Boją się iść z dzieckiem na mszę, bo będą pretensje. Ksiądz: Kościół to nie skład nitrogliceryny

Wielu rodziców stresuje się, idąc do kościoła ze swoimi pociechami. Obawiają się, że ktoś im zwróci uwagę, jeśli będą zachowywać się zbyt głośno. A w przypadku bardzo małych dzieci, trudno jest wymagać, że będą spokojne przez ponad pół godziny, albo i dłużej.

Osoby wierzące, chcą od małego uczyć swoje dzieci wiary. Wiele osób nie wie jednak, kiedy powinny zabrać swoje pociechy do kościoła. Są tacy, którym nawet niemowlęta towarzyszą na mszach świętych i tacy, co uważają, że dziecko powinno w nich uczestniczyć dopiero wtedy, gdy już jest w stanie coś podczas niej zrozumieć.

Zobacz wideo Co z religią w szkołach? Marcin Józefaciuk: Byłem rocznikiem, który religii był nauczany w salkach katechetycznych. To były świetne miejsca

Rodzice stresują się, że dzieci będą przeszkadzać innym

Wielu rodziców, którzy chodzą do kościoła, przyznaje, że maluchy często się nudzą i nie są zainteresowane tym, co dzieje się przed ołtarzem. Dzieciaki zaczynają rozmawiać, wiercić się, skakać, płakać itp. Są sytuacje, gdy inni wierni patrzą na takie zachowanie z dezaprobatą.

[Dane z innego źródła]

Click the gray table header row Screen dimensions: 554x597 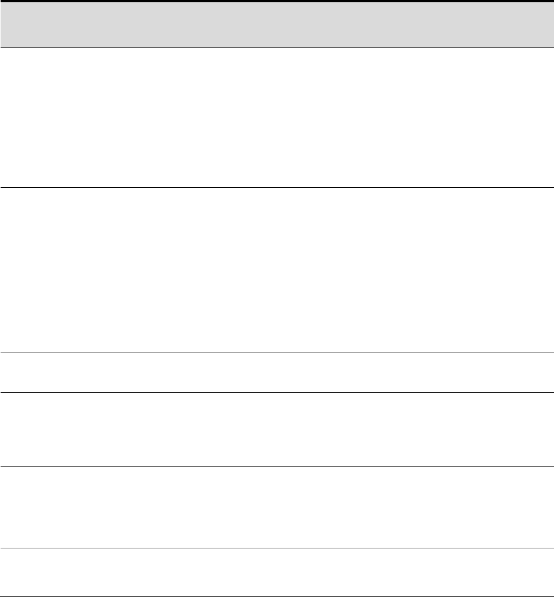277,25
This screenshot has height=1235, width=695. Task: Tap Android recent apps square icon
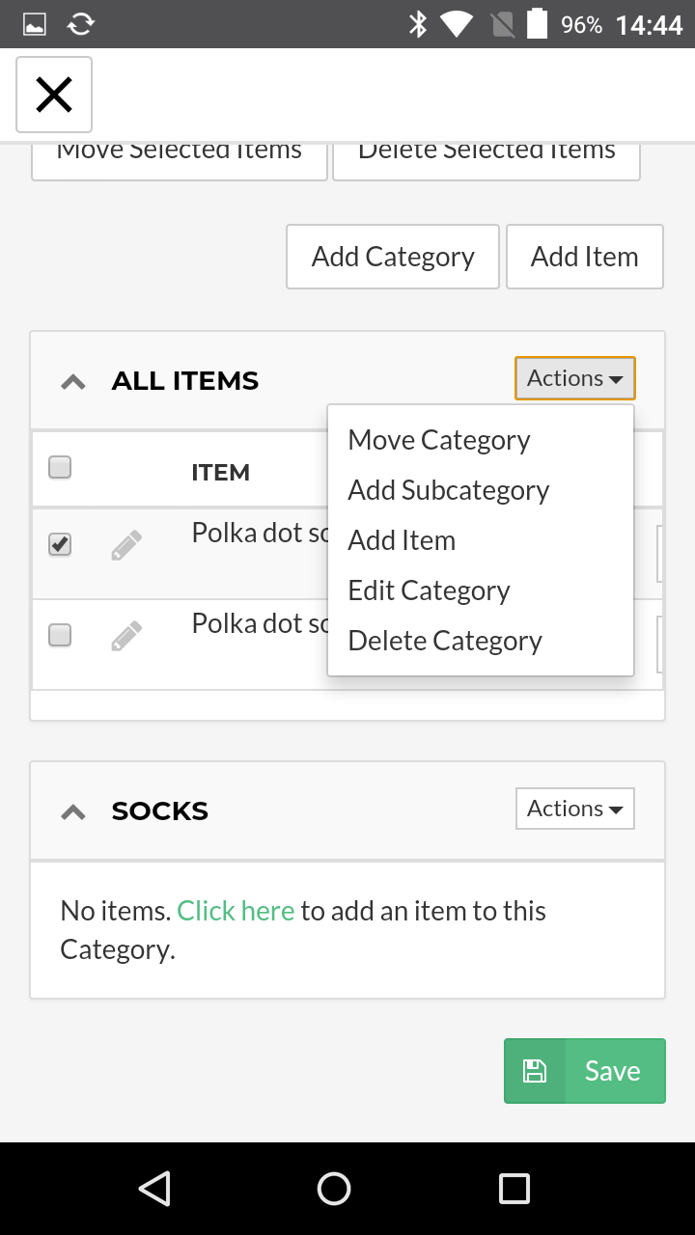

Są dzieci, które grzecznie siedzą w ławce i patrzą na kościół. A są takie, jak moje, że nie usiedzą i dziękuję wszystkim za wyrozumiałość, kiedy po kościele krążymy, tudzież po cichu mówimy, bo jeśli nie tłumaczę podczas mszy, co się aktualnie dzieje, to uczestnictwo jest bez sensu

- napisała na platformie X jedna z mam o profilu Joan-aWa. Głos w sprawie zabrał też ks. Marek Radomski, który wyjaśnił, że "dzieci do 7. roku życia nie mają obowiązku uczestniczenia we mszy świętej. Ale też nie mają obowiązku uczenia się literek i cyferek i wielu innych rzeczy, a jednak robiąc to, mają później łatwiej w szkole. Tak więc tak: powinny chodzić z rodzicami na mszę". W kolejnym wpisie dodał też, by pamiętać, że "kościół to nie muzeum ani magazyn nitrogliceryny", dlatego rodzice nie powinni się stresować krytycznymi uwagami lub spojrzeniami. A wszyscy obecni w świątyni powinni wykazać się wobec najmłodszych zrozumieniem i empatią.

W wielu parafiach są specjalne msze dla dzieci

W wielu kościołach duchowni zdają sobie sprawę, jak stresujące dla rodzica może być hałasujące dziecko w trakcie nabożeństwa i krytyczne spojrzenie innych wiernych. Dlatego liczne parafie wprowadzają u siebie msze dla dzieci. Są one zazwyczaj krótsze, ksiądz podczas kazania często woła najmłodszych do siebie, wychodzi na środek i mówi kazanie, które może ich zainteresować.

Niektórzy przyznają jednak, że mają swoją ulubioną świątynię, w której czują się dobrze i nie stresują się, jeśli dziecko coś głośniej powie lub zacznie marudzić.

Mamy konkretną mszę w konkretnym kościele, w którym my czujemy się bezpiecznie z dziećmi, tak że nikt nie ma do nas pretensji, że dzieci są dziećmi

- napisał na platformie X @RafalzLodzi.